Aaaand once I bypass that there are more defenses. Clearly someone has been playing a cat and mouse game here and it wasn't me.

I'm disabling the shopping search until further notice. I flat out refuse to chase after whatever Google does next to break my library, folks looking to implement shopping bots will have to come up with their own solutions.

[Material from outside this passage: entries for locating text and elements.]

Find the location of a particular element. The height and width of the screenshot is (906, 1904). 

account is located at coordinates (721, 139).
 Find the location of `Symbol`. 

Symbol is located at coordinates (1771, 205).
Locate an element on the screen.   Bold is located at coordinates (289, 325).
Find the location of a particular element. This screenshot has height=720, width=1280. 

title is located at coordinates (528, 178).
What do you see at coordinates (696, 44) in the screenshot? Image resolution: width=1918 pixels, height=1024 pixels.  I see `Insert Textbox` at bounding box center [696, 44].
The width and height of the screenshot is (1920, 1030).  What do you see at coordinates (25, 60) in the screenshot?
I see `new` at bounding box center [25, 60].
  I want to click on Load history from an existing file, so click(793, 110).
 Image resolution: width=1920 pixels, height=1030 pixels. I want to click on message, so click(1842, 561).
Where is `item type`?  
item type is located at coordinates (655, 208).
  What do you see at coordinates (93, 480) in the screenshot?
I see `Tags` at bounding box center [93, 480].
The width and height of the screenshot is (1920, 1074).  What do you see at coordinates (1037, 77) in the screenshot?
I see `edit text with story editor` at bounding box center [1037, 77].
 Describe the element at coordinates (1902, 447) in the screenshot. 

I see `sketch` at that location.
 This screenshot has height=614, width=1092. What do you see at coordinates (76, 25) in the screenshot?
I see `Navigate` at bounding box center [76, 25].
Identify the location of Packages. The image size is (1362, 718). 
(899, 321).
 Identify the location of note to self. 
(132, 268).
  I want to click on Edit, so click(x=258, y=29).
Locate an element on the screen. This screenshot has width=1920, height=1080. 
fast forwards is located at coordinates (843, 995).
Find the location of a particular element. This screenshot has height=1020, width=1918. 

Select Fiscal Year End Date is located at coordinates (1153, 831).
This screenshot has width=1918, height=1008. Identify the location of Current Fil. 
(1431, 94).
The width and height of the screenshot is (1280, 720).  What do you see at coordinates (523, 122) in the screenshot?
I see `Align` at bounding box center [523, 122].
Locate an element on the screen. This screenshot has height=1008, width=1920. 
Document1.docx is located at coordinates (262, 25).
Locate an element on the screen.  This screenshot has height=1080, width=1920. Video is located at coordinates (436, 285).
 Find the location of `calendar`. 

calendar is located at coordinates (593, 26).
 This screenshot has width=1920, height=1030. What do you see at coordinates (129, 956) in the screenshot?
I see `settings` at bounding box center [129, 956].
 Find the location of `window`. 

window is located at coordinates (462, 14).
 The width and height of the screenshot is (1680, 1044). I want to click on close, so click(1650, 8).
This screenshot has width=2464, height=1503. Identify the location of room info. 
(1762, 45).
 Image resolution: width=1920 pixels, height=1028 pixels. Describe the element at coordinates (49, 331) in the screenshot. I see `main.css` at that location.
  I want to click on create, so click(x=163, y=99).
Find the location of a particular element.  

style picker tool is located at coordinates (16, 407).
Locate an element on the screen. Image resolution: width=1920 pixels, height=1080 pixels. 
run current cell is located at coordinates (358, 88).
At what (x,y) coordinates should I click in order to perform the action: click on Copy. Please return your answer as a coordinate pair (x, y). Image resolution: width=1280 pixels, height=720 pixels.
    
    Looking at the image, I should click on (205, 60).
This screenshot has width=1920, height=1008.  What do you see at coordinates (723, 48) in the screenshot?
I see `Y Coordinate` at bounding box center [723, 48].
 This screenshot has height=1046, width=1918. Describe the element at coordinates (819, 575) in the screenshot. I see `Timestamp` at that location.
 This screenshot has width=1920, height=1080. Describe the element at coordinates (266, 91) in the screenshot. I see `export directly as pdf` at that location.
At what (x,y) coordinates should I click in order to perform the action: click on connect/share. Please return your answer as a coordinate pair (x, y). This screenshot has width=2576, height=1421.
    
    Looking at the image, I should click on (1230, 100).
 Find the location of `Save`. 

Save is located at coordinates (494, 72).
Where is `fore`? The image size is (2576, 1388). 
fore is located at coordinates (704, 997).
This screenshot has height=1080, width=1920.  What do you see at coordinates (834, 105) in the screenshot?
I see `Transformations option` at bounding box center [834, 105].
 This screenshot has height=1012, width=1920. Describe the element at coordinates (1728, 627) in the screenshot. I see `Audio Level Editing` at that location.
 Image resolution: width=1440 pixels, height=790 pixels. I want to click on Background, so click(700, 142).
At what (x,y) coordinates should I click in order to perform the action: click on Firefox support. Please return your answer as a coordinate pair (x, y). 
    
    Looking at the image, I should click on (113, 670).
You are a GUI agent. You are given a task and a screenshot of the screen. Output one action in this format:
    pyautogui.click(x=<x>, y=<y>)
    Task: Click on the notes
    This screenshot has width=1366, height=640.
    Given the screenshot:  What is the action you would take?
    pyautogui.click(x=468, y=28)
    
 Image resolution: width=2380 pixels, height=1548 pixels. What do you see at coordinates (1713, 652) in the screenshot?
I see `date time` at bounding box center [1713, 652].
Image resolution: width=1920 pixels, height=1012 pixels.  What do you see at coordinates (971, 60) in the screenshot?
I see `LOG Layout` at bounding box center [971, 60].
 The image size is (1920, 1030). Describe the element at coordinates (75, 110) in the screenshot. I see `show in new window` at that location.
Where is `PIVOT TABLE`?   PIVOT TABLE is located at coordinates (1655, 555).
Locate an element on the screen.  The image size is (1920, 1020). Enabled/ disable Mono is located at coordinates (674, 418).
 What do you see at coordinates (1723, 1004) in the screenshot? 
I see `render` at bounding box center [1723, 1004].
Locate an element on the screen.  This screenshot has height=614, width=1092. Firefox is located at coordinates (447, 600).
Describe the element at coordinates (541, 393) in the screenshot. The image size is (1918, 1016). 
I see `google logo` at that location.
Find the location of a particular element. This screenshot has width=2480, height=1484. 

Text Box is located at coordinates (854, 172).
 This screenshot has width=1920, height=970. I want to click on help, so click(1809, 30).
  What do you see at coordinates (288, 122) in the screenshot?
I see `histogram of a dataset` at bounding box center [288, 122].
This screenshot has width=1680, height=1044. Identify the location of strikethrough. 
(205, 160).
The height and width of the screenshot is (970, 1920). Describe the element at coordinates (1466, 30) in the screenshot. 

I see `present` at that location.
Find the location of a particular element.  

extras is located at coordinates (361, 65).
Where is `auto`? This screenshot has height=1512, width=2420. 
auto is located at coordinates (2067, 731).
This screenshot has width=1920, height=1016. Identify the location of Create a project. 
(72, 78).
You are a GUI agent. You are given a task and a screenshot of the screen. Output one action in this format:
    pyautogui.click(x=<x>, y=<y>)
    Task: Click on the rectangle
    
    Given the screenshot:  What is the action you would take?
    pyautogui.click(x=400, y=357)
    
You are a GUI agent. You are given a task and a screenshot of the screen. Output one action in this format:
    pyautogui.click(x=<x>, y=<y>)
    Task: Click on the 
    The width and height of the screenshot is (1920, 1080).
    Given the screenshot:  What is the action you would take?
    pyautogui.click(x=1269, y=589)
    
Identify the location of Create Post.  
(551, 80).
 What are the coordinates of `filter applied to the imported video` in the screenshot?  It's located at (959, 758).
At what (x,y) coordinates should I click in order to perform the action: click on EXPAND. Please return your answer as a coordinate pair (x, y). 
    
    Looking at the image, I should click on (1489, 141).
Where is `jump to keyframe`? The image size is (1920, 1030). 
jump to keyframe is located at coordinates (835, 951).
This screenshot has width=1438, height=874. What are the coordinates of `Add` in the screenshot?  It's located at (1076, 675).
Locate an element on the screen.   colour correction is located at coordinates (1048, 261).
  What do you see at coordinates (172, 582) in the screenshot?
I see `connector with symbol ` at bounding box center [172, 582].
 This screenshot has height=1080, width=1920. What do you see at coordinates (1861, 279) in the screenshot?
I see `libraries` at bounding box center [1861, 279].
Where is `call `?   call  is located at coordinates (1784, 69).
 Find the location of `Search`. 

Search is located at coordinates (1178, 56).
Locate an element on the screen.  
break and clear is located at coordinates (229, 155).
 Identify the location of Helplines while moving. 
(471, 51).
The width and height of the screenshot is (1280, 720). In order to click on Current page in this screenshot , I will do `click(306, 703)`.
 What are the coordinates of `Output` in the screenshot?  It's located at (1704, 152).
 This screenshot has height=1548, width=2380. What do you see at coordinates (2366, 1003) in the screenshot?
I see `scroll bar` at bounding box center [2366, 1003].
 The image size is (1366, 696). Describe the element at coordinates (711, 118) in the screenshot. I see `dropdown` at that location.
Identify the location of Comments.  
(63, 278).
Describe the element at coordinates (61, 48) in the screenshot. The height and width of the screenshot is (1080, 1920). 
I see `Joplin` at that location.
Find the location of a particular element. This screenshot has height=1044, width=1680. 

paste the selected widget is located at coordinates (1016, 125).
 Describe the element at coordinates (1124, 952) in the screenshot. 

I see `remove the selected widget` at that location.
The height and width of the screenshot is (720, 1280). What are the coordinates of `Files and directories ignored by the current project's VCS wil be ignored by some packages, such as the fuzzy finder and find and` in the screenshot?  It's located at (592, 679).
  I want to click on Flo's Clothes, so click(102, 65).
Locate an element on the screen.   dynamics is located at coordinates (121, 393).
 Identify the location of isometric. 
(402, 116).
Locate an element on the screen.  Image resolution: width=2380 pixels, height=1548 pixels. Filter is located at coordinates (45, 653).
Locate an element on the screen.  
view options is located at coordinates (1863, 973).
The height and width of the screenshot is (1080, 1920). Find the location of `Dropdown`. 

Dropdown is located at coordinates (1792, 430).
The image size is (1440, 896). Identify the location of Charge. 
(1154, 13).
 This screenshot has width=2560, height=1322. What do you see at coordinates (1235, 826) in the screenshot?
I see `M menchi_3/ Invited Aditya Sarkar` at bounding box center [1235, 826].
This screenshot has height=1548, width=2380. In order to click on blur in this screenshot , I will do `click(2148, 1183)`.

jowolf commented 3 years ago

Your decision, Mario -

FWIW, In looking further, I found it - there's one parm in the query that's different (source), once I turn off JS - and if I do a wget on that full URL, it returns valid, parseable HTML - with nested divs, and the tabular data about 4-5 levels deep, with the div's all having 5-character randomly-generated class names.

You'd have to do something like count the occurrence of each classname to figure out which one is the main parent of each result, and go from there - or look for specific text in the result and work back up.

And yes, I concur that this sort of cat-and-mouse game aka tech "arms race", is never a productive undertaking (with the possible exception of ad-blocking, but even that has it's issues).

Although I don't approve of Google obfuscating its results either...

j

jowolf commented 3 years ago

One more thing - I did have to set the user agent for wget, the default user agent returned 403 Forbidden (as you mentioned earlier).

Just a simple "Mozilla" did the trick, but who knows what would happen if you did it a few (hundred) more times.